The records.
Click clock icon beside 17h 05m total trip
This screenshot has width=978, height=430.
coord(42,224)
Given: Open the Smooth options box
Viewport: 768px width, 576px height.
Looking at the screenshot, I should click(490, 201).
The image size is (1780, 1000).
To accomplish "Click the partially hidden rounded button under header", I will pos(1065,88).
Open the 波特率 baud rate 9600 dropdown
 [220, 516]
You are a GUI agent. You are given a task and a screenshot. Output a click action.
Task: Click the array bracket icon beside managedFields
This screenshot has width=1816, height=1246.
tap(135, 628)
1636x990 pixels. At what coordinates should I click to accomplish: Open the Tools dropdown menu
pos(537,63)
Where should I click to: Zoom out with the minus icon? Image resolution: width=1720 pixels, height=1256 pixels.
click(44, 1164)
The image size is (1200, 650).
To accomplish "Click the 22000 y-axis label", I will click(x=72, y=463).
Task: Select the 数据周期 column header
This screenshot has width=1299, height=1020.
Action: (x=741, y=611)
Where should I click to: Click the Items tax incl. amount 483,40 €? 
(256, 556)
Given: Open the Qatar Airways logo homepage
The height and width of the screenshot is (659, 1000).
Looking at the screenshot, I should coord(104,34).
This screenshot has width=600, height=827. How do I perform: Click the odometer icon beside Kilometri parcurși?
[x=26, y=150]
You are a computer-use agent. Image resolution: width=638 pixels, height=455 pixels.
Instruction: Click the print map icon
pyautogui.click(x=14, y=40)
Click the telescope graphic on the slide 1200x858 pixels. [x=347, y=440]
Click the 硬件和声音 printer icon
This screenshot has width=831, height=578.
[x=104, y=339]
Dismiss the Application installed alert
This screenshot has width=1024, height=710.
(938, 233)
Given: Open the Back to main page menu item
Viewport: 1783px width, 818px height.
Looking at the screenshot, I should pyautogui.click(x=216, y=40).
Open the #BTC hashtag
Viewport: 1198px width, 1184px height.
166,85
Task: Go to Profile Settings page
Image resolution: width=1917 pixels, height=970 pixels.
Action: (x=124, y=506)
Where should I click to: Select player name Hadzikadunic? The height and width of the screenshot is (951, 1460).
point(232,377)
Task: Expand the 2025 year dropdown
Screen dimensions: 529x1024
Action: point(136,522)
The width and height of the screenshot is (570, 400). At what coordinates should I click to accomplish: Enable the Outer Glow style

Aim of the exercise. The answer should repeat every line of the listing exactly.

Answer below.
Click clock icon beside 17h 05m total trip
This screenshot has width=978, height=430.
coord(42,224)
Given: Open the Smooth options box
Viewport: 768px width, 576px height.
Looking at the screenshot, I should click(490, 201).
The image size is (1780, 1000).
To accomplish "Click the partially hidden rounded button under header", I will pos(1065,88).
Open the 波特率 baud rate 9600 dropdown
 [220, 516]
You are a GUI agent. You are given a task and a screenshot. Output a click action.
Task: Click the array bracket icon beside managedFields
This screenshot has width=1816, height=1246.
tap(135, 628)
1636x990 pixels. At what coordinates should I click to accomplish: Open the Tools dropdown menu
pos(537,63)
Where should I click to: Zoom out with the minus icon? Image resolution: width=1720 pixels, height=1256 pixels.
click(44, 1164)
The image size is (1200, 650).
To accomplish "Click the 22000 y-axis label", I will click(x=72, y=463).
Task: Select the 数据周期 column header
This screenshot has width=1299, height=1020.
Action: (x=741, y=611)
Where should I click to: Click the Items tax incl. amount 483,40 €? 
(256, 556)
Given: Open the Qatar Airways logo homepage
The height and width of the screenshot is (659, 1000).
Looking at the screenshot, I should coord(104,34).
This screenshot has width=600, height=827. How do I perform: Click the odometer icon beside Kilometri parcurși?
[x=26, y=150]
You are a computer-use agent. Image resolution: width=638 pixels, height=455 pixels.
Instruction: Click the print map icon
pyautogui.click(x=14, y=40)
Click the telescope graphic on the slide 1200x858 pixels. [x=347, y=440]
Click the 硬件和声音 printer icon
This screenshot has width=831, height=578.
[x=104, y=339]
Dismiss the Application installed alert
This screenshot has width=1024, height=710.
(938, 233)
Given: Open the Back to main page menu item
Viewport: 1783px width, 818px height.
Looking at the screenshot, I should pyautogui.click(x=216, y=40).
Open the #BTC hashtag
Viewport: 1198px width, 1184px height.
166,85
Task: Go to Profile Settings page
Image resolution: width=1917 pixels, height=970 pixels.
Action: (x=124, y=506)
Where should I click to: Select player name Hadzikadunic? The height and width of the screenshot is (951, 1460).
point(232,377)
Task: Expand the 2025 year dropdown
Screen dimensions: 529x1024
Action: point(136,522)
The width and height of the screenshot is (570, 400). At what coordinates should I click to accomplish: Enable the Outer Glow style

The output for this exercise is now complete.